Giovani, stranieri e sottopagati: la foto dei rider mantovani

Nidil Cgil ha censito i lavoratori in bicicletta della gig economy: sono un centinaio. Per il 50% è la prima attività. Il sindacato: «Applicare il contratto della logistica»

MANTOVA. C’erano una volta i fattorini, subalterni ma con la dignità che l’italiano assegna e circoscrive. Poi vennero i pony express, lanciati nel traffico infernale delle metropoli, e le cose cominciarono a complicarsi. Fino a precipitare nello sfruttamento degli attuali rider, ché più l’identità della categoria si comprime (in inglese, poi) e maggiore è la fregatura. Dell’epica muscolare dei cavalieri nella tempesta e della libertà sfrontata dei motociclisti a stelle e strisce, questi rider poveracci non hanno proprio nulla: arrancano in bici per consegnare a domicilio cibo e bevande (soprattutto). Sono i sottoproletari della gig economy, l’economia dei lavoretti, altra fregatura in termini, come se una vita potesse reggersi in equilibro sulle mance. In provincia di Mantova se ne contano un centinaio, di questi cavalieri in bicicletta o scooter alle dipendenze delle multinazionali dell’e-commerce – come Glovo, Deliveroo, Presto Food, Just Eat e compagnia bella – e agli ordini della trentina di bar e ristoranti che offrono il servizio in provincia di Mantova.

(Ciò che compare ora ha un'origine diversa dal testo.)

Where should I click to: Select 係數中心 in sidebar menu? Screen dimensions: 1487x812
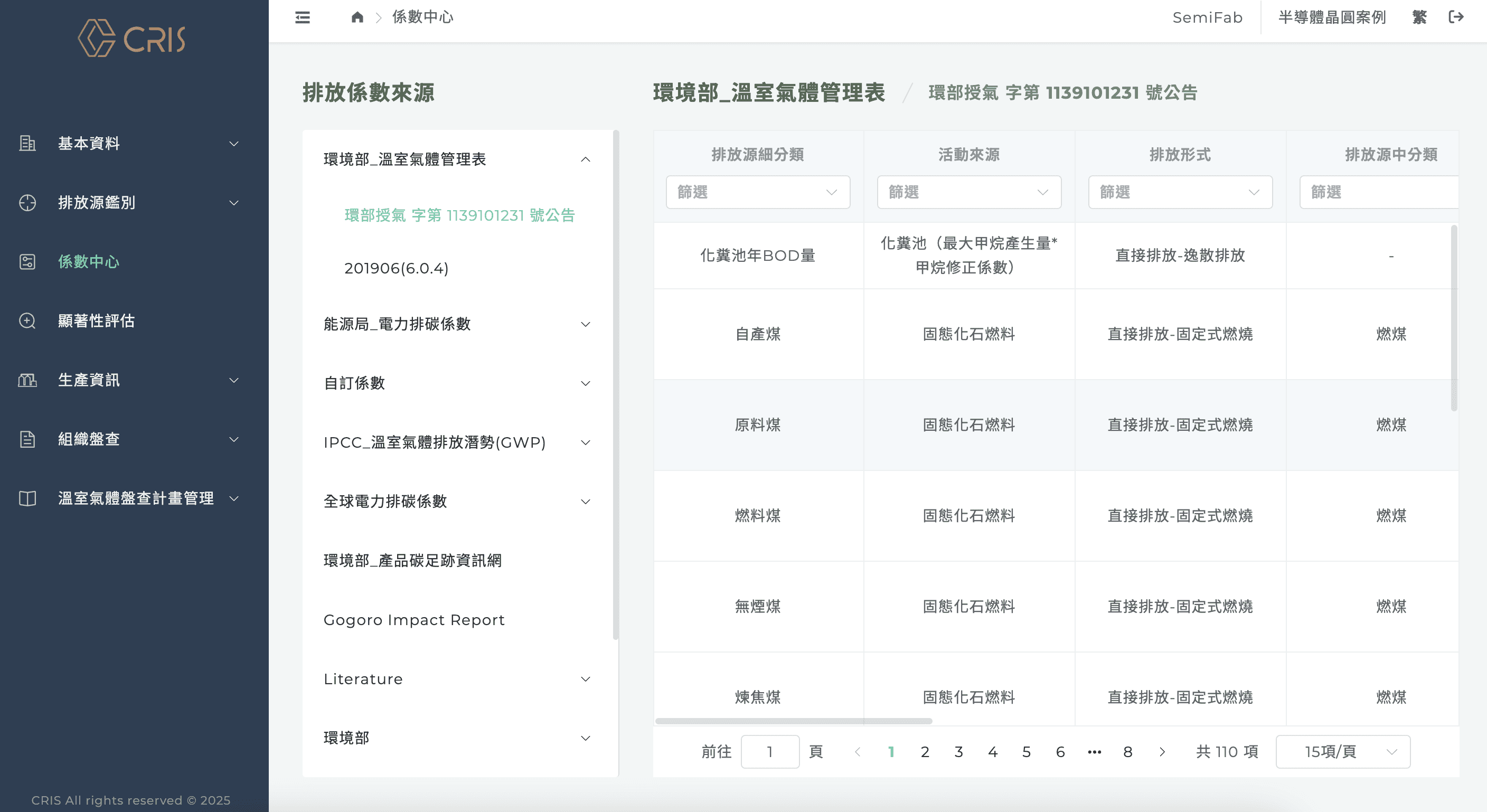pos(89,262)

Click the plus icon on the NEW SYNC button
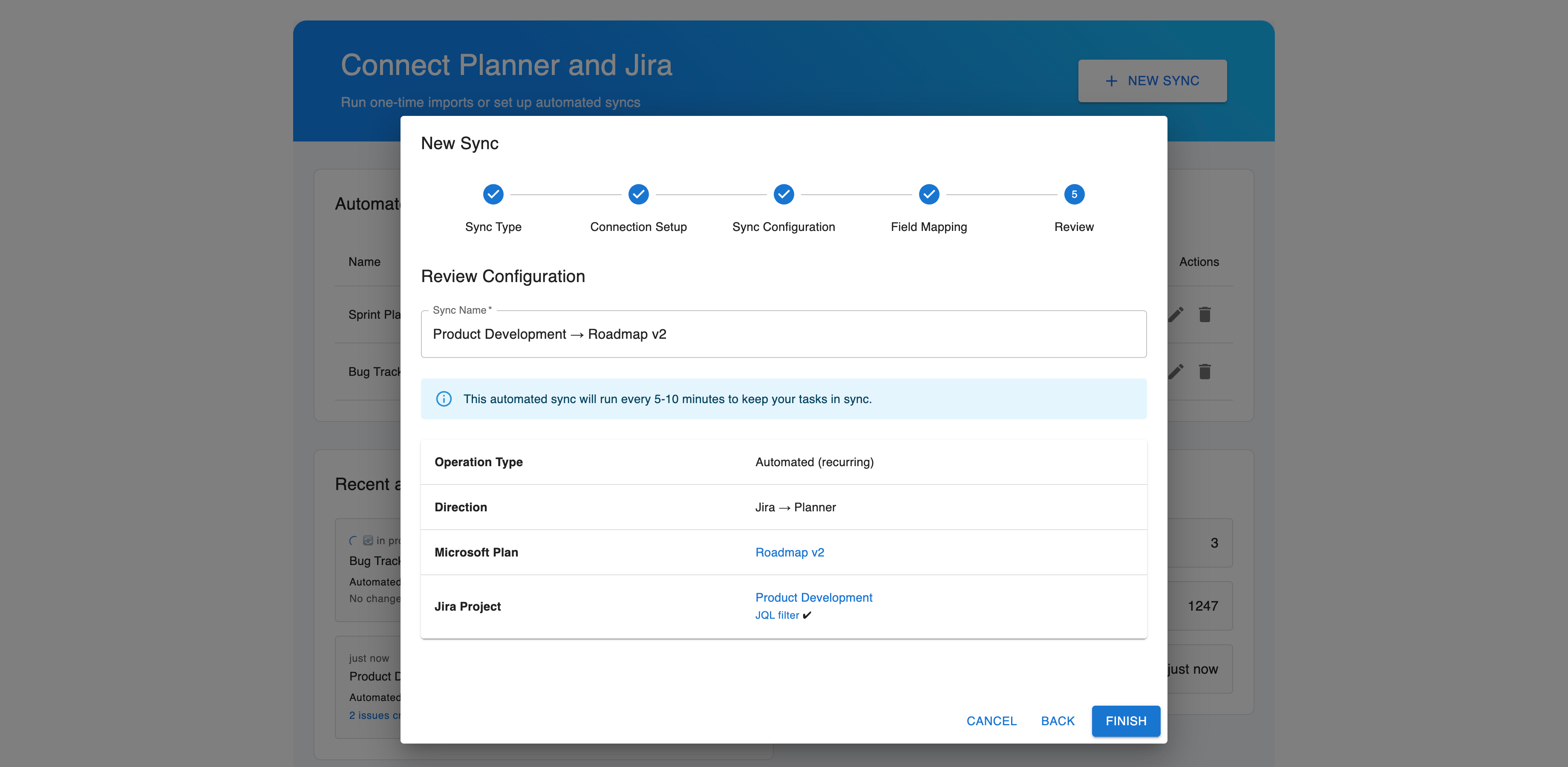(x=1112, y=81)
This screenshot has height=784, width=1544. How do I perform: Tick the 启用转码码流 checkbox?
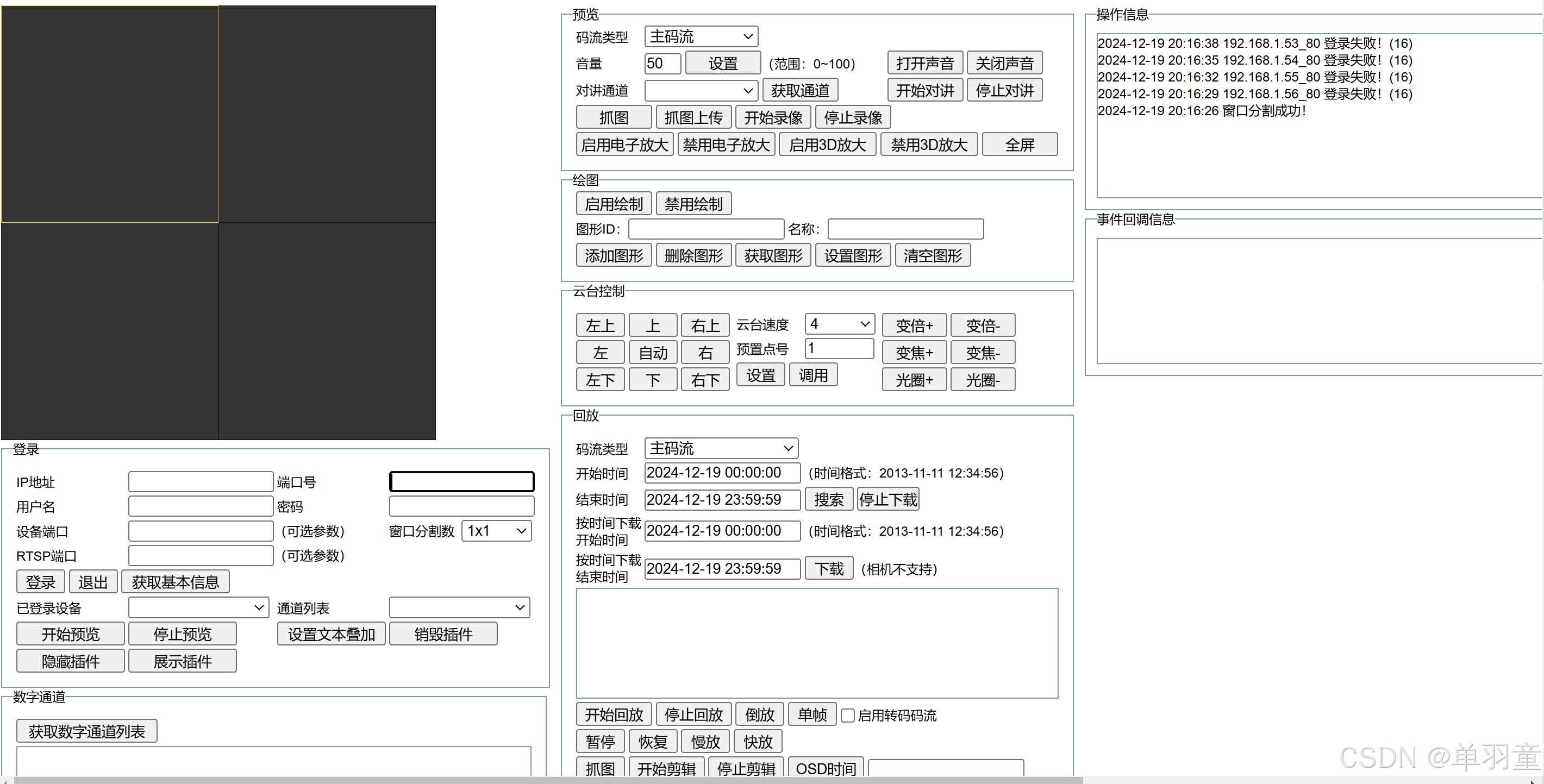coord(847,715)
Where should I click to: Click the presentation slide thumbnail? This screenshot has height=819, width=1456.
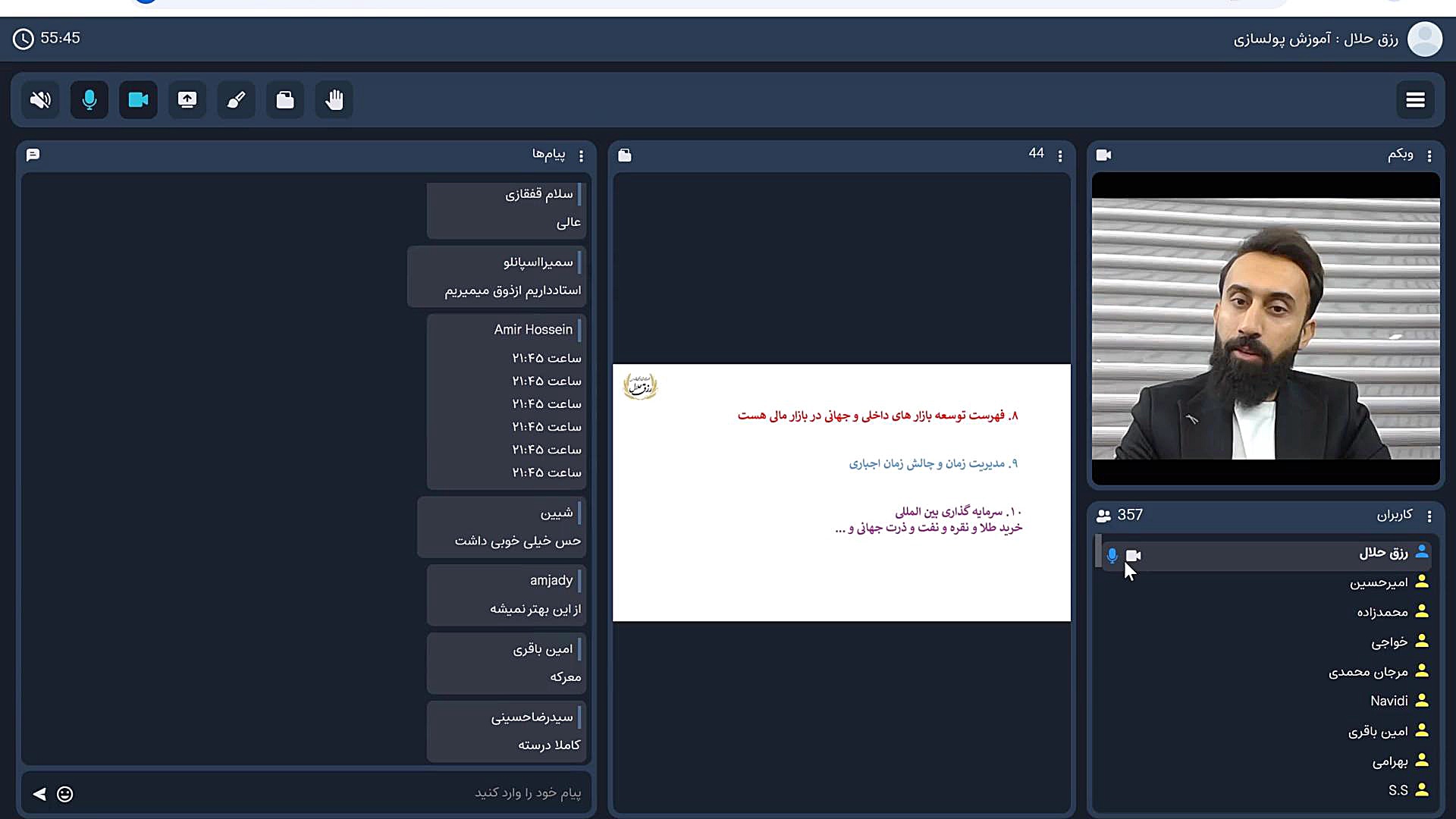(x=842, y=493)
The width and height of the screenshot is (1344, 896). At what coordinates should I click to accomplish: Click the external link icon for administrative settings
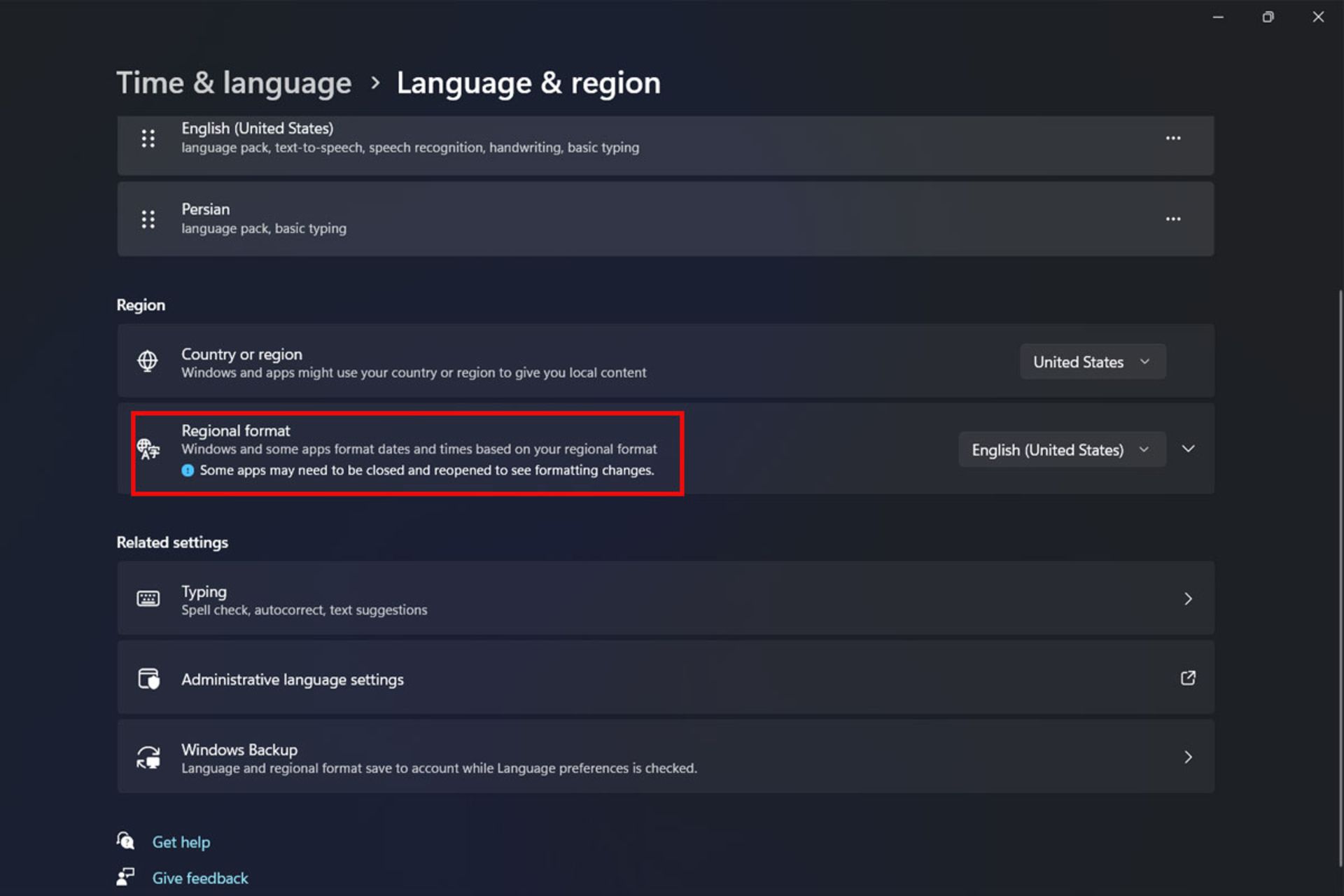[x=1187, y=678]
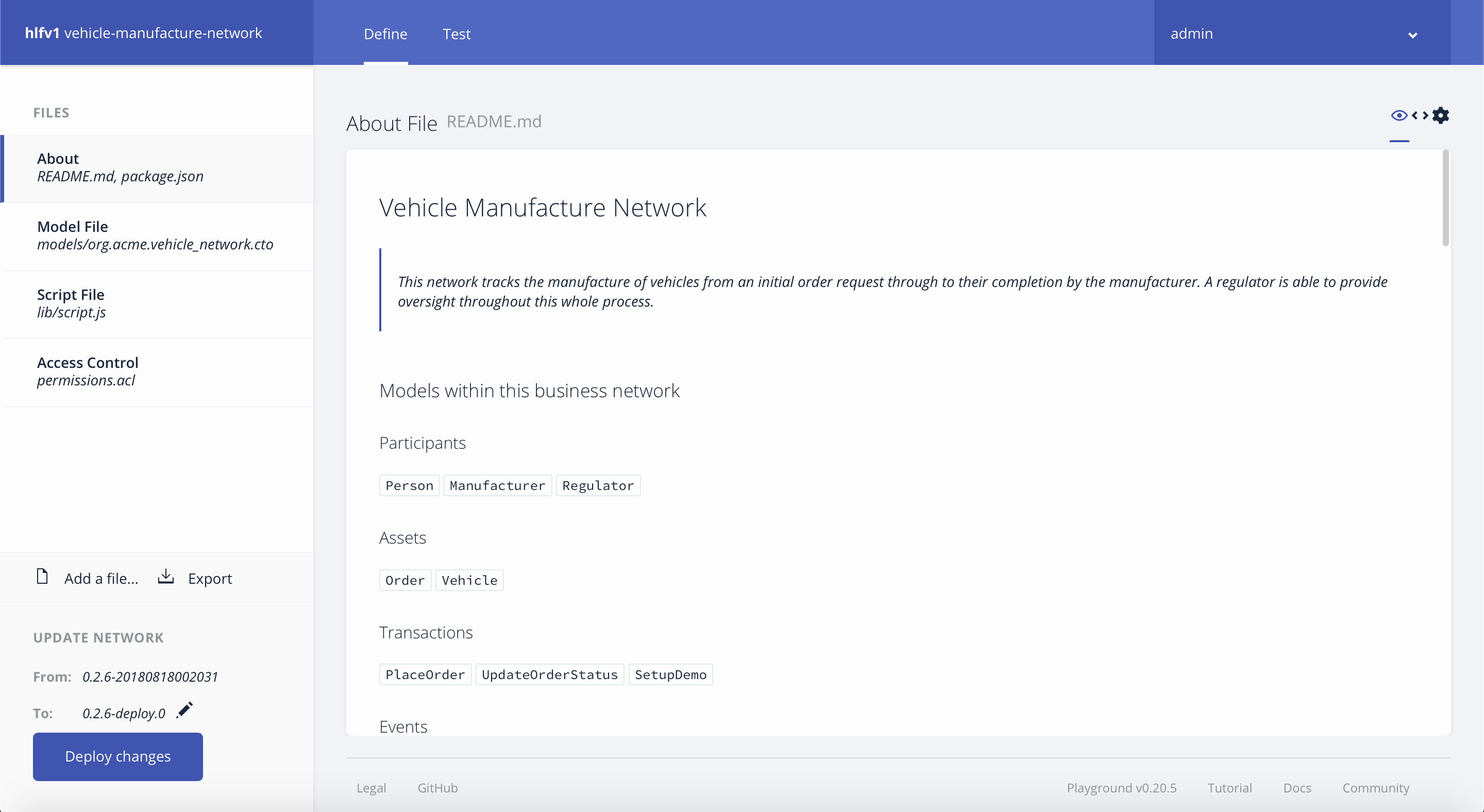Open the GitHub footer link
The image size is (1484, 812).
[x=437, y=787]
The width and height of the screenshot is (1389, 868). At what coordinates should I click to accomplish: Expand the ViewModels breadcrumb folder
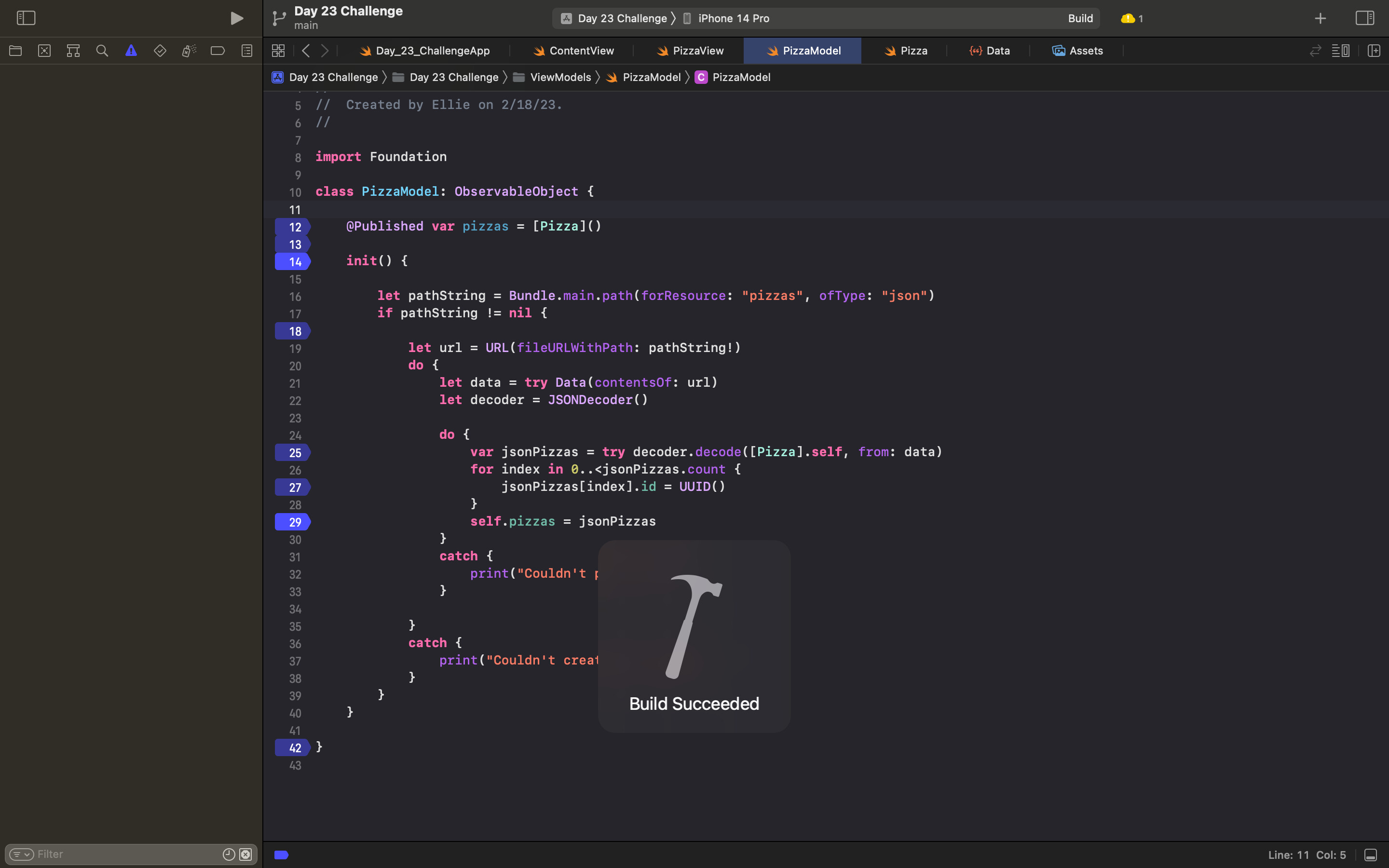pos(559,77)
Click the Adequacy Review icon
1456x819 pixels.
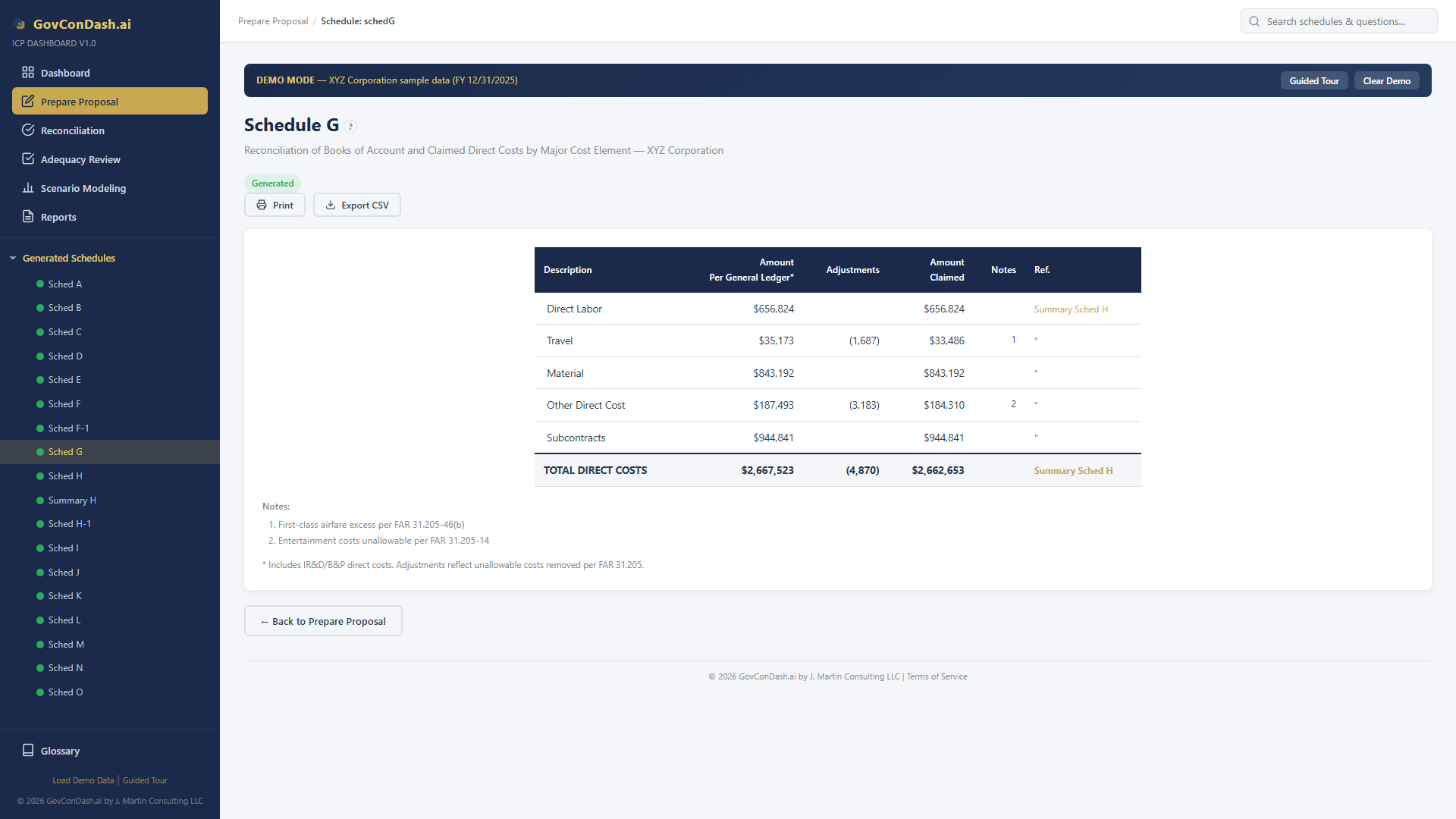click(x=28, y=159)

A censirli ci ha pensato Nidil Cgil, la categoria che si occupa dei lavoratori atipici. Lo spaccato della provincia è allineato al quadro delle metropoli: per il 50% dei rider si tratta del primo lavoro, per il 40% della seconda attività necessaria ad arrotondare. La maggioranza è composta da lavoratori giovani e stranieri, mentre con l’aumentare dell’età si trovano più italiani. Le donne sono in netta minoranza. Gli studenti? Contrariamente al passato recente, e a quanto si possa credere, non sono graditi all’algoritmo su cui poggia l’app di riferimento perché, spendendo molto tempo a lezione e sui libri, non sono sempre pronti a correre per soddisfare gli ordini. I guadagni? Una miseria: 20/30 euro a serata, per un totale di 400/500 euro al mese.


«Ovviamente si tratta di numeri approssimativi, difficilmente misurabili – premette il segretario provinciale di Nidil Cgil, Ruggero Nalin – parliamo di lavoratori che si spaventano ad avvicinarsi al sindacato: sanno che se chiedono l’assunzione, o qualsiasi altro diritto, a chi li paga, non vengono più presi in considerazione». Vero, manifestazioni, flash mob e ricorsi hanno acceso i riflettori su un mondo spesso ignorato e sommerso, se non quando capita il fattaccio: l’ultimo a Messina, dove nelle scorse settimane è morto un rider. Ma dietro al fattaccio si allunga una scia di infortuni più o meno gravi che non vengono segnalati.

E poco importa che nella maggior parte dei casi sia un lavoro senza contratto e sottopagato, senza orari né garanzie per la salute e la sicurezza. Un lavoro moderno per tecnologia ma antiquato per dignità. «Il perimetro dentro al quale regolare diritti e tutele di questi lavoratori sono i contratti collettivi – osserva Nalin – Non a caso, nel nostro agire quotidiano abbiamo innovato la nostra contrattazione e inserito la figura del rider nel contratto della logistica. Condizione peraltro confermata da una sentenza di Torino». Il Governo, però, s’affanna a cercare altri strumenti contrattuali, per non parlare delle aziende, «che in questi mesi non hanno mai dimostrato la reale volontà di fare dei passi in avanti». Il paradosso estremo è che, in alcuni casi, i rider non sono neppure formalmente lavoratori, perché reclutati attraverso un contratto di trasporto nell’ambito di attività logistiche. Tradotto, il rider è considerato parte del viaggio e della merce da trasportare. L’oggettivazione definitiva.